When I was a little girl, my parents enrolled me (and I obliged) in activities such as golf lessons, art appreciation classes and swim tournaments. I tap danced my way through childhood at Carol’s Dance Studio and later won medals on my high school’s speech and debate team. In short, while I was a healthy and in-shape person, I was no athlete. Instead, I favored more esoteric and relaxing forms of recreation. And, in time, I came to believe that I simply wasn’t cut out for athletic endeavors. I was certain that I would never be the person whose bat would make contact with a softball, whose serve would make it over the net or whose feet would firmly cross the finish line.

As the years have worn on, real stress has presented itself from time to time in the form of budgets, jobs, relationships, etc.

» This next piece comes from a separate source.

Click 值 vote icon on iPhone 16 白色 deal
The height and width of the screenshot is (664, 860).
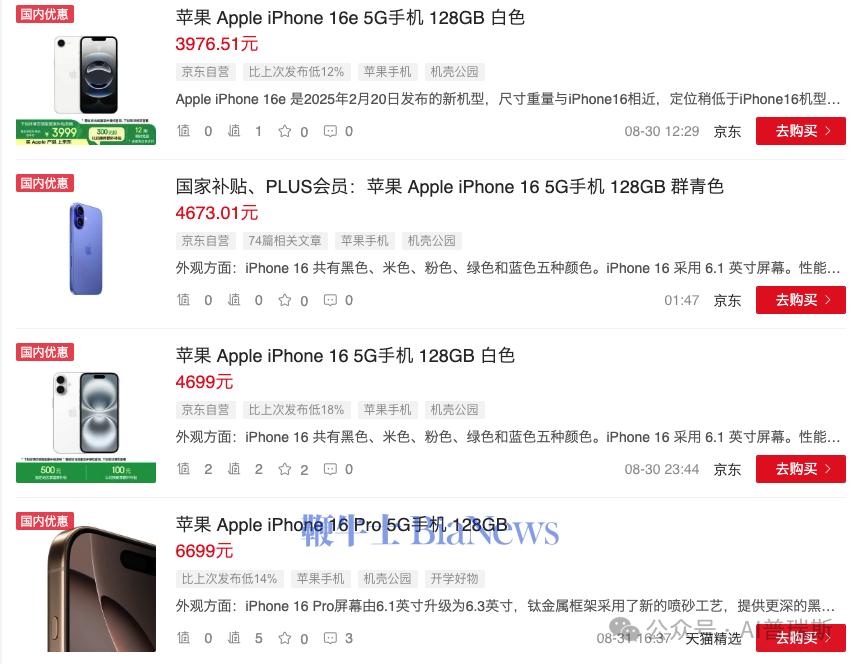pyautogui.click(x=183, y=469)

And somehow my college days technique of drinking margaritas, eating pizza and then going for a leisurely stroll the next day no longer keeps the disquiet at bay, nor does it keep my waistline whittled.

So, a few years ago, I decided it was time to get down to business and find a better way of managing life AND the numbers on the scale. I have no idea what made me decide to do it, but one afternoon I laced up my sneakers and decided to go for a run. This, coming from a gal who detested the idea of cardiovascular exercise to the point I had convinced myself I was incapable of it! But, I figured, what the heck, it can’t hurt trying.

Slowly but surely, my shuffle turned into a jog and the jog turned into a run. I couldn’t believe it! I was actually a runner!

About a year passed, and then major change hit me. I was switching jobs, travelling a lot and a severe Chicago winter hit us. Yuck. Somehow, running lost its luster, and I retreated.  I gained a few pounds and found myself irritable and gloomy. NO GOOD.

So, last winter – with the pace of the new job finally managed – I decided that come hell or high water I wouldn’t let a dismal winter keep me from my fitness. I readjusted and became better friends with my treadmill. I played games with myself to oscillate between going for distance or speed. In short, I got back into running!

Today, I’m back up to clocking 4-5 miles a few times a week. My friends and I are participating in a 5k next week. At the end of the month, we’re running in a 10k. And starting in early August, I begin training for a half-marathon!

As the girl who once couldn’t fathom walking all 18 holes of golf, the fact that I’ve singlehandedly turned myself into a distance runner is an accomplishment. I own this victory. I am the creator of this success. The strength it takes to exercise day in and out is mine. And it feels good!

Now, just don’t ask me to pinch hit in your volleyball game – my serve still doesn’t make it over the net. But I’ll have fun trying!

“It doesn’t matter whether you come in first,
in the middle of the pack, or last.
You can say, ‘I have finished.’ There is a lot of satisfaction in that.”